Il répète qu'il tient le coup et qu'il veut à tout prix finir.
Il se détruit. C'est de l'entêtement puéril!
Ainsi, Flora ne parle qu'à peine elle aussi, sachant bien que ce projet lui tient à cœur.
Elle le laisse continuer. En silence.
Même si c'est de la folie pure.
Elle essaye tout de même de faire baisser sa fièvre par toutes sortes de moyens, le faire boire et manger souvent. Elle lui donne ses traitements habituels pour l'aider à mieux respirer et ventile l'appartement le plus possible. Elle s'assure aussi de l'aider à se déplacer et de le mettre au lit (il tremblait énormément à présent). Malgré ses nombreuses heures supplémentaires terminées, Flora refuse de le quitter et de rentrer chez elle, au cas où un problème surgirait pendant la nuit.
Au cas où, il pourrait…
Cette pensée la hante. Ainsi, son sommeil est léger, même si sa fatigue est indéniable.
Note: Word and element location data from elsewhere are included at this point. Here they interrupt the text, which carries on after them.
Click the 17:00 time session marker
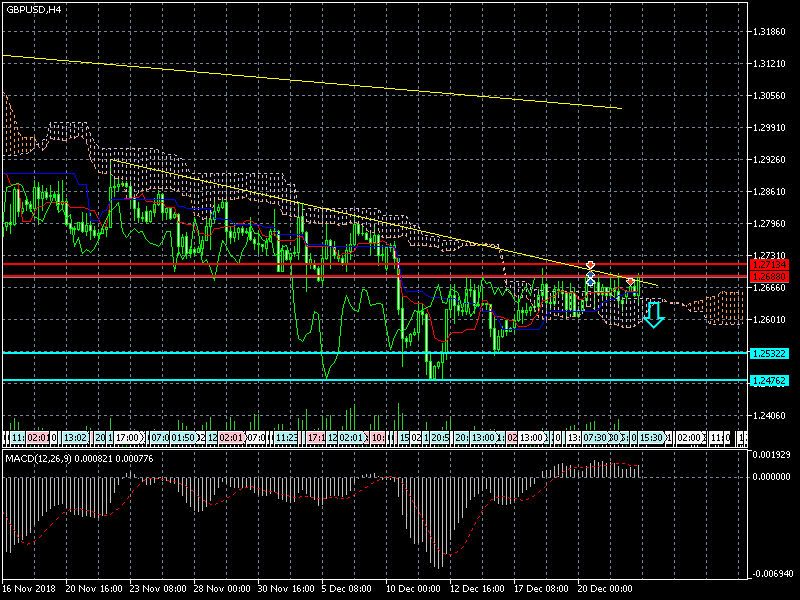Viewport: 800px width, 600px height. coord(129,438)
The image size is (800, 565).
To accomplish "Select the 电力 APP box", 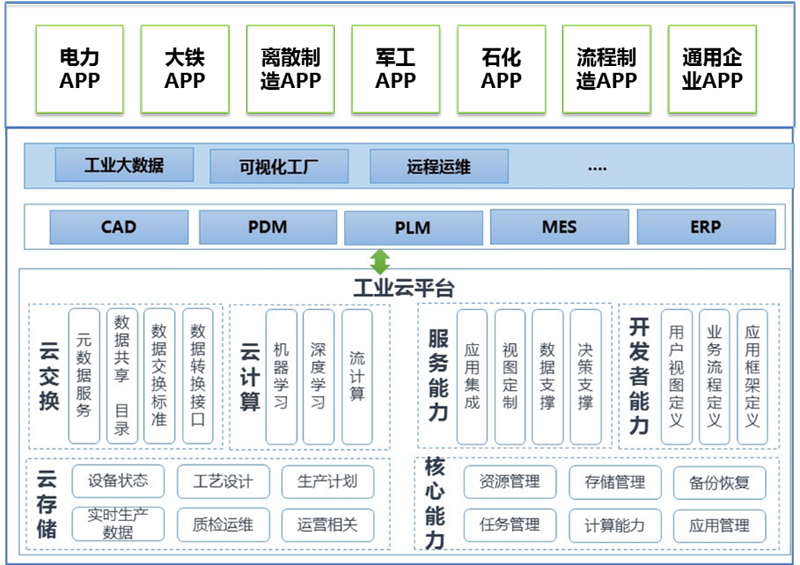I will click(x=79, y=67).
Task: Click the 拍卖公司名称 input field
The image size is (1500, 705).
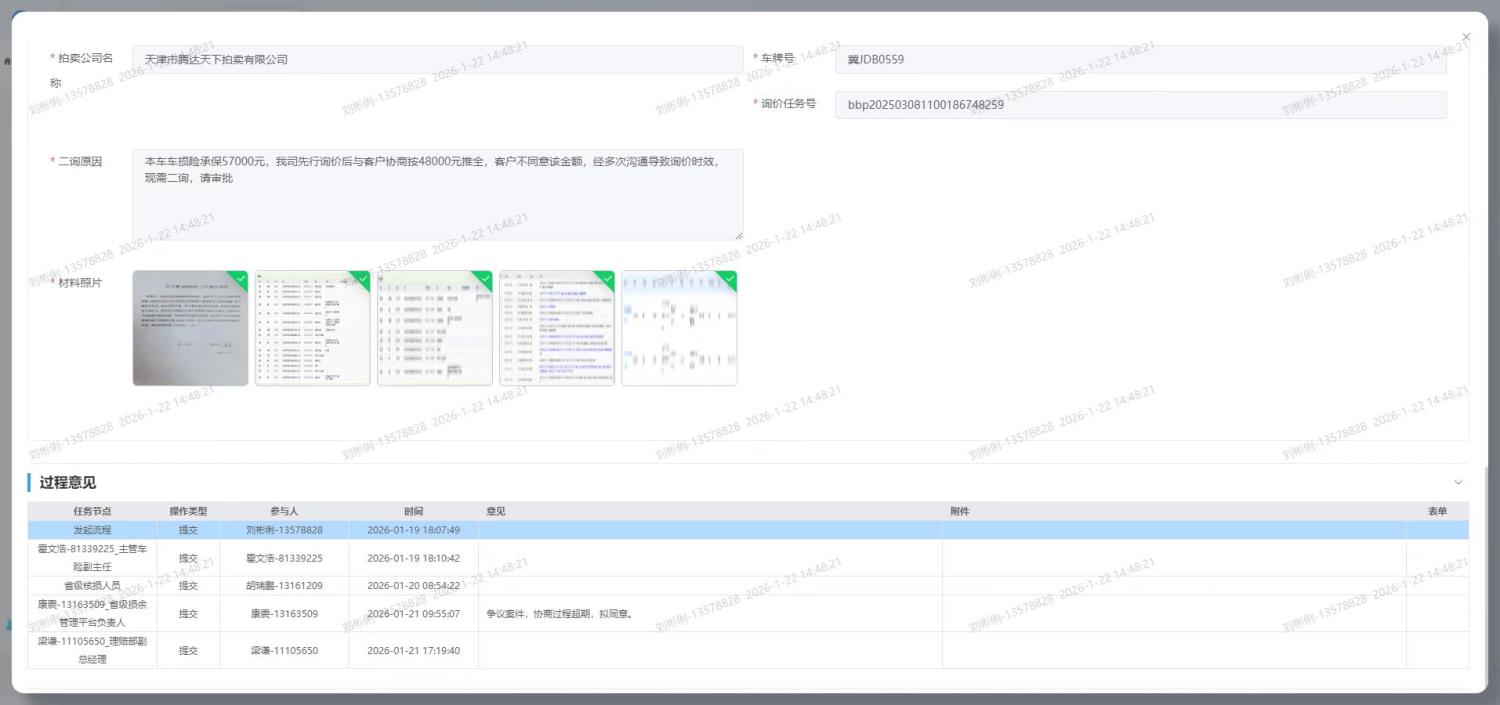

Le vendredi, le 18 avril, au petit déjeuner, il lui annonce qu'il a terminé. Boris lui remet le cahier, l'apparence chétive et lui dit de sa voix faible :
- Prends-en soin, il y a toute mon âme là-dedans. Je te fais confiance, ma belle Flo.
Il a l'air… posé… Cela rassure Flora, il n'a pas sombré dans une quelconque démence… Toutefois, il ne va pas bien physiquement depuis hier… Ça aussi, c'est indéniable… Pas bien du tout…
- Ne t'inquiète pas, j'y veillerai. Je suis contente que tu aies pu finir, Boris.
Boris cille, l'air flatté.
- Merci. Et surtout, je te demande pardon pour la peur bleue que je t'ai faite. J'espère que tu ne m'en veux pas trop? rajoute Boris, l'air sincèrement repentant envers elle.
La jeune femme sourit et hoche négativement la tête.
- Non. Pas du tout, ne t'en fais pas pour ça.
Flora n'a pas le courage de l'ouvrir tout de suite ce mystérieux cahier et le met donc précieusement dans son sac à main avant de préparer Boris pour son départ au Bellevue hospital Center.
Elle a pris congé pour une semaine, voulant être près de lui, ne voulait pas l'abandonner. Étant certaine que son patron ne serait pas très enchanté d'apprendre qu'elle s'est trop attachée à un patient, Flora fait mourir une de ses grand-mères (ah! vive ce genre de grand-mère qui a le don très spécial de pouvoir mourir 3 ou 4 fois!). En ayant toujours été irréprochable au travail, son patron a cru son mensonge.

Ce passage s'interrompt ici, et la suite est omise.